First Pandas release.

Compare
Choose a tag to compare
@bmschmidt bmschmidt released this 27 Aug 17:56
· 4 commits to dev since this release

This is a major architectural update to allow further development; it includes with some important performance changes and new features.

It introduces two new python package dependencies:

  • pandas
  • numexpr (for convenience; maybe this will be bundled out eventually).

Both should be easily available through easy_install or whatever else you use.

It also sets aside, for the time being, the need for temporary tables and the bookworm_scratch database described in v0.4, though they may still be revived.

Architecture changes

Parts of the core functionality of the API have been abstracted out of the SQL generating code.

All the different counttypes have been boiled down to two core types: "WordCount" and "TextCount"; and each single API call now separately constructs two corpora and runs the ratios ("Words per million," and so forth) inside of python instead of SQL.

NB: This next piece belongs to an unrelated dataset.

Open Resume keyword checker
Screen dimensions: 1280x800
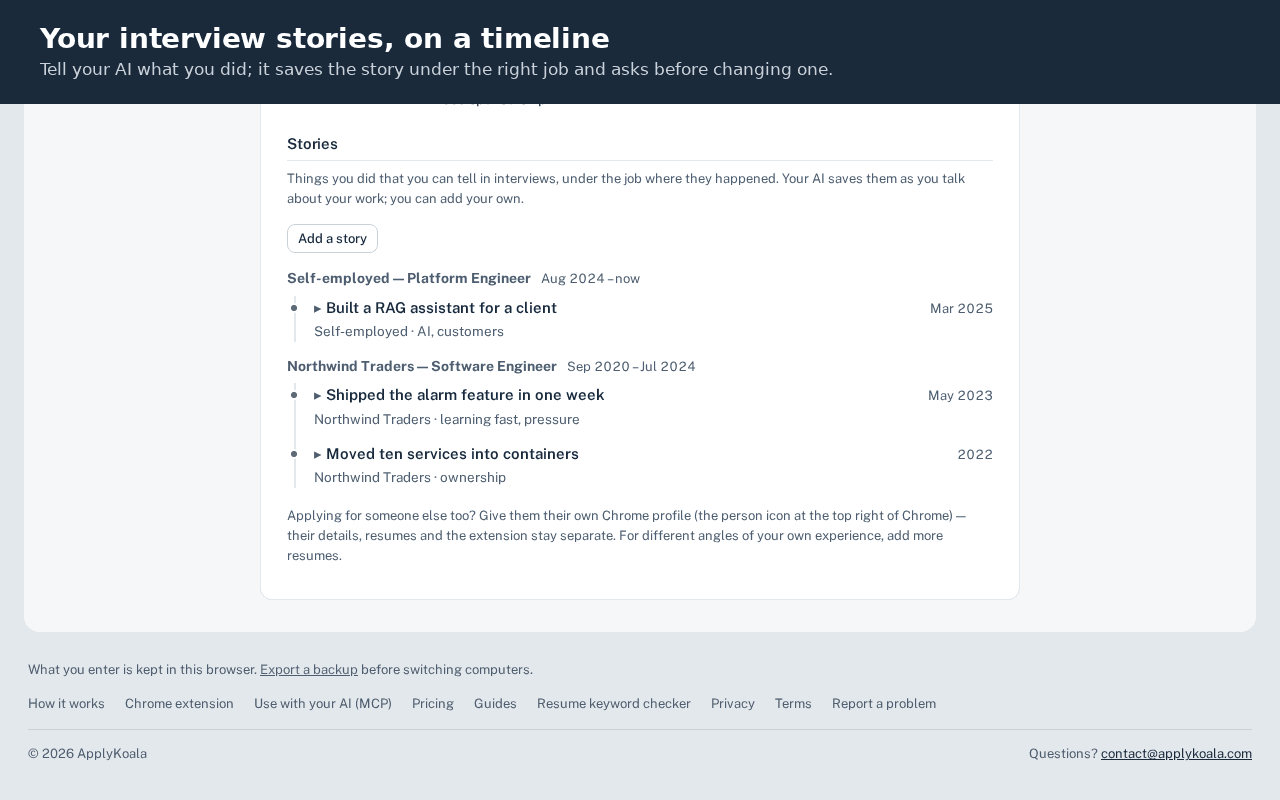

This is done for two reasons:

  1. It allows better performance on MySQL (see below).
  2. The SQL construction engine is considerably less complicated, so re-implementing it on top of other platforms is easier.
    • Solr will be somewhat easier and can use more existing code, but will still need a few methods.
    • The meta-bookworm (an implementation that dispatches calls to other API nodes, rather than directly to a database) should be quite easy to write for most methods, although ordering search results presents issues.

Most of the API handling code has been bundled into a module, with the cgi-bin bits now taking up minimal space. This should make local (non-apache-interfacing) connections slightly easier.

Performance changes

Corpus creation queries are now usually cached: for large (5m+) bookworms, this can frequently speed up queries by 5-6x, getting most normal queries near a second again.

Additions

The new dispatching makes new methods working off of the API much easier to write: as an example, I've added in "Average Text Length" and TF-IDF as core summary statistics. This may be removed at a later point.

This also allows a non-canon return method of a cPickled pandas dataframe rather than just json or tsv. That should be great news for anyone looking to do analysis directly in python.